以下は、2020年11月15日に投稿した記事です。

 書記史からみた邪馬台国 その一

 2016年3月2日のことである。その当時、朝日新聞を購読していた私は次の記事に目が止まった。

 「国内最古級となる弥生時代後期(1~2世紀ごろ)のすずりが福岡県糸島市の三雲・井原遺跡で見つかり、市教育委員会が1日、発表した。この遺跡は中国の史書『魏志倭人伝』に登場する『伊都国』の都とされ、邪馬台国時代の倭国(日本)が文字を用いて外交した裏付けとなる。」〔朝日新聞 2016/3/2付け記事〕

 「中国や朝鮮半島に近いこの一帯は日本列島と海外をつなぐ外交窓口だった。倭人伝は、伊都国には女王卑弥呼が派遣したともいわれる役人や海外からの使いがおり文書類も点検したと記す。市教委は、倭人伝の記述を裏付け贈答品の返礼書作成など外交文書のやりとりが行われていた、とみる。」〔朝日新聞 2016/3/2付け記事〕

 これを読んだ私は「おや?」と思った。「弥生時代後期(1~2世紀ごろ)」がどうして「邪馬台国時代」なのだろうか?そう疑問を抱いたからである。普通、邪馬台国時代と言えば、卑弥呼と台与が女王であった時代を指す。それは2世紀末~3世紀後半に当たる。実際、記事は「女王卑弥呼」に言及しており、「邪馬台国時代」を卑弥呼時代の意味で用いているのは明らかである。とすると、この記事はピントが外れているのではないか。この発見を単なる「邪馬台国時代の倭国(日本)が文字を用いて外交した裏付け」としてしまうのは、その意義の過小評価ではないか。

 本当に糸島市教育委員会はこのような発表をしたのだろうか?そう訝った私は毎日新聞を購入してみた。この新聞は、過去に旧石器捏造事件の大スクープを放ったことから分かるように、考古学関連のニュースを得意にしているからである。そこには次のようにあった。

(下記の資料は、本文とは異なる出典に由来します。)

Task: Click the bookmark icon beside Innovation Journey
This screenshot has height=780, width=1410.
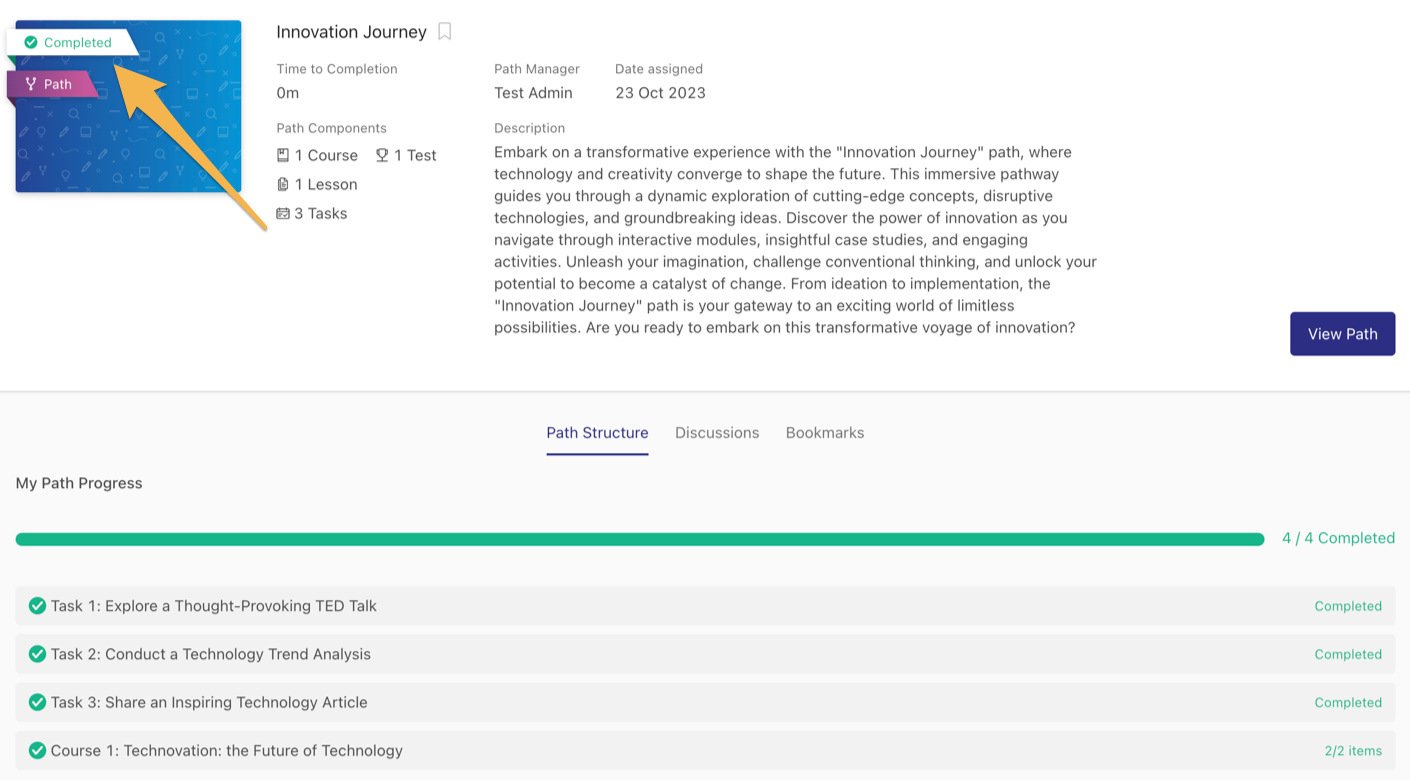Action: click(x=444, y=31)
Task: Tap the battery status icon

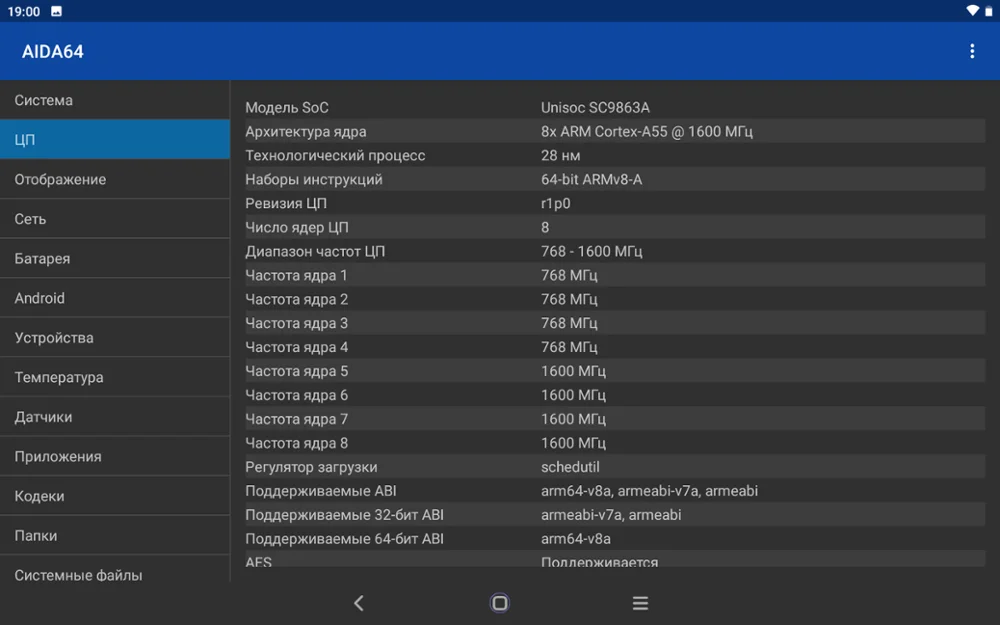Action: click(989, 11)
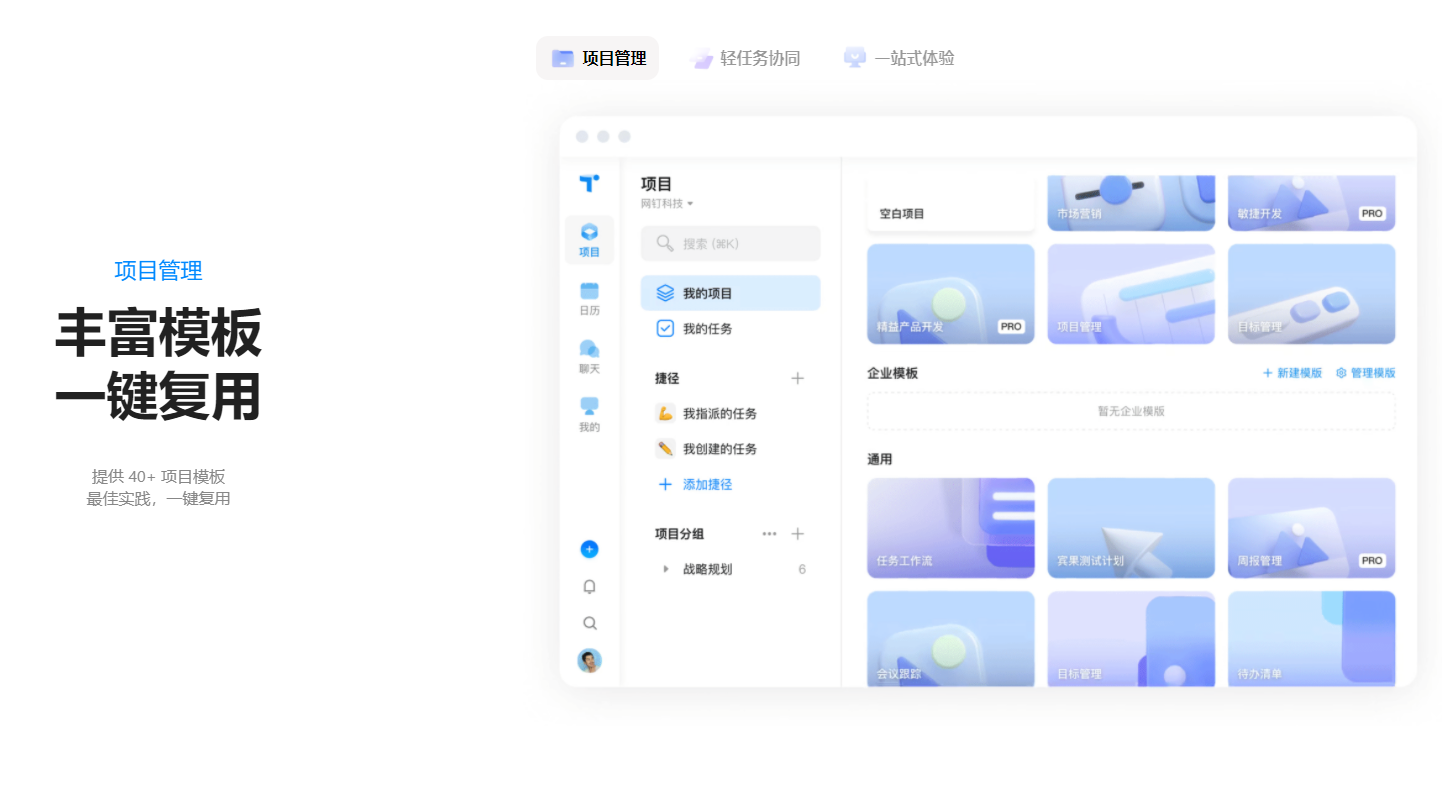Add a new shortcut beside 捷径
1450x806 pixels.
coord(797,378)
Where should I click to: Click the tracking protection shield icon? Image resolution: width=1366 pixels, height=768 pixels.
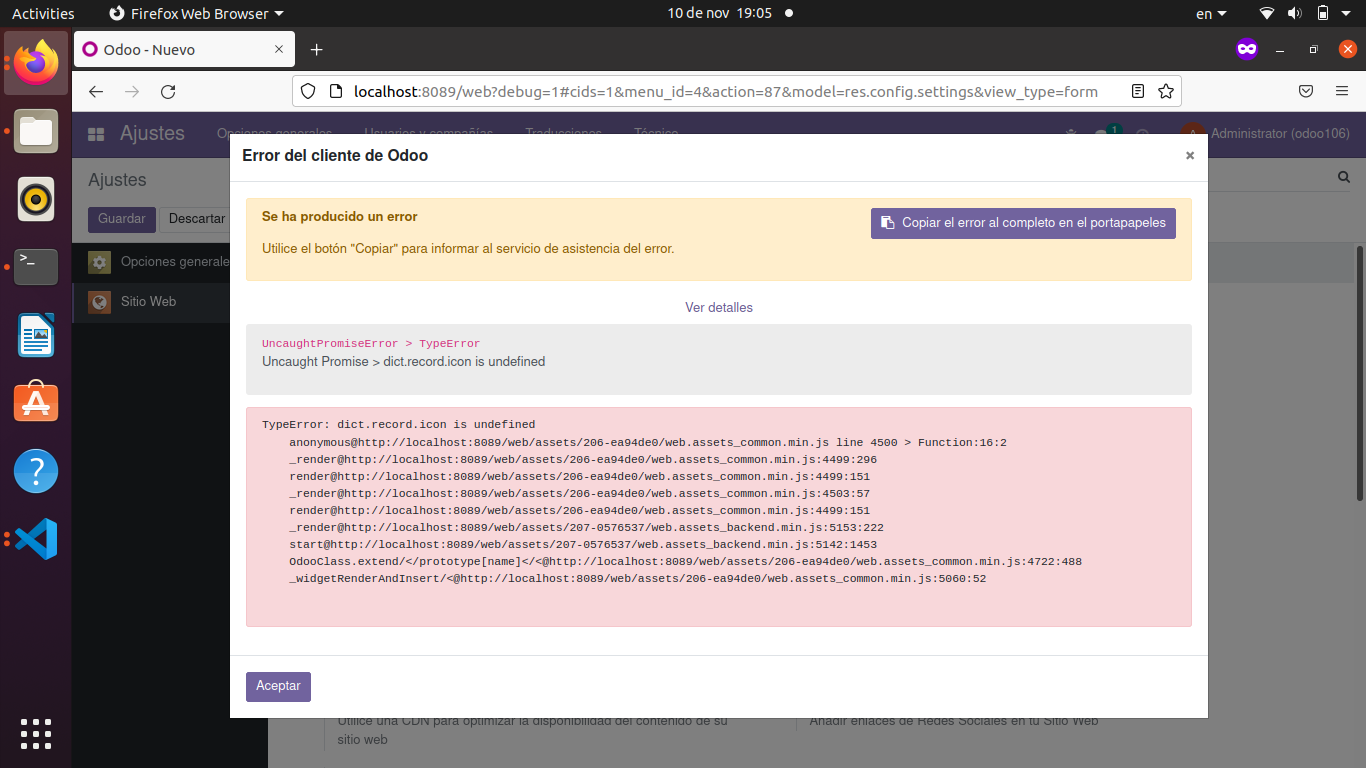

 「福岡県糸島市教育委員会は1日、同市の三雲・井原遺跡で、弥生時代後期(1~2世紀)とみられる硯の破片が出土した、と発表した。同遺跡は『魏志倭人伝』に登場する『伊都国』の中枢遺跡。外交上の文書のやりとりを実施したとする記述があり、同市教委は『文字を書くために使った』とした。これまでは国内での文字使用は3世紀ごろともされていた。今回の発見は日本における文字文化の始まりを考える上で貴重な成果といえる。」〔毎日新聞 2016/3/2付け記事〕

 「弥生時代でも中国と外交交渉をした北部九州では、文字使用の可能性は以前から指摘されていた。(中略)。弥生時代後期には日本国内で文字が書かれていたことを、今回は硯という筆記用具の存在で証明してみせた。」〔毎日新聞 2016/3/2付け記事〕

 我が国における文字使用の開始は、それまで三世紀頃と見られていたが、実は弥生時代後期(1~2世紀)に遡ることを明らかにした。それがこの発見の意義であることを、この記事は的確に伝えている。文書による中国王朝との外交は、卑弥呼時代以前より行われていたのである。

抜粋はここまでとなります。